Making the Most of Summer: Keeping Minds Sharp


Anchor - Todd Faulkner
Web Editor - Mason Stevenson

Ask your child's teacher what they worry about most during the summer months.  You might hear many of them talk about the dreaded summer brain drain.

A University of Missouri-Columbia study found when students return to school after a long summer vacation, they've lost one to three months worth of learning.

What can parents do to keep a child's mind sharp?

First, keep lots of books around the house and make regular trips to the library.  Most libraries have special summer events for kids. The plus? They're often free.

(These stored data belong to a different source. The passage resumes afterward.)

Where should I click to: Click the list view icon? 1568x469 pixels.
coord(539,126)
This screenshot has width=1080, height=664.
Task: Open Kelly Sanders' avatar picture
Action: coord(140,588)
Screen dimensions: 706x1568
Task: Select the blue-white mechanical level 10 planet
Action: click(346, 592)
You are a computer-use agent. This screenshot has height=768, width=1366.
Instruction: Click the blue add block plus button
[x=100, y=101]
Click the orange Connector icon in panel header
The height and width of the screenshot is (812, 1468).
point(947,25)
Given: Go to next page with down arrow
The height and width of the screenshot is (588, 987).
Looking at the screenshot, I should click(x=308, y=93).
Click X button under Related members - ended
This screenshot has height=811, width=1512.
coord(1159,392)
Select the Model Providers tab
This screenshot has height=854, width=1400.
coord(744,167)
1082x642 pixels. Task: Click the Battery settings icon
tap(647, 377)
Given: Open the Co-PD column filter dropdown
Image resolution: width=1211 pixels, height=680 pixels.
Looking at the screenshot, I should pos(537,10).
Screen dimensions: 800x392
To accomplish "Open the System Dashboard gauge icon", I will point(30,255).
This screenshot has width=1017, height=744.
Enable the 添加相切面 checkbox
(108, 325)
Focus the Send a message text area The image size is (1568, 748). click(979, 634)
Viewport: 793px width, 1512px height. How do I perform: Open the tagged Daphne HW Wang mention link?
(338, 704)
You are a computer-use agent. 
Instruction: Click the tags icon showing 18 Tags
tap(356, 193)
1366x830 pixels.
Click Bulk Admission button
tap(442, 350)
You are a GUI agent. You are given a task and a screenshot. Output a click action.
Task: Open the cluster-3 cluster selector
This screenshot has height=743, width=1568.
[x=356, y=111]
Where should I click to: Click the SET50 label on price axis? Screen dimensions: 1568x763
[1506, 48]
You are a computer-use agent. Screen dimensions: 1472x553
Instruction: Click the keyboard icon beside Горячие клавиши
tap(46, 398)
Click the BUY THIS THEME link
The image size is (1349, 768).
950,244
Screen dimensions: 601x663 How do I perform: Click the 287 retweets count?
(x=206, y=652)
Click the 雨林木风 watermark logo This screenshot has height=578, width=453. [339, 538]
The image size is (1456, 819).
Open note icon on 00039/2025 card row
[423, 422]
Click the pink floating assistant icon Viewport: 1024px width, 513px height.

Second, find out what kids may be learning next year and plan the family vacation around it.  For example, if it's a unit on the Civil War, you may want to schedule a visit to Gettysburg.  If it's geology, visit a national park.

Number three:  keep math in mind.  When it's time to cook, have your child help so you can discuss measurements, or if there's a special building project, have your child use the tape measure.  You can also buy a book full of math problems at your local book store.  Have them do 10 problems a week.

Coming in at number four:  start an argument.  What child doesn't want something? Build thier persuasive skills by asking your son or daughter to create a poster or even a powerpoint presentation to sell you on the idea.  Have them present at least three good reasons that support their argument.

Number five:  get outside and play. Intense physical activity programs have positive effects on academic achievement.

Finally, number six:  limit time with tv and video games, just as you do during the school year.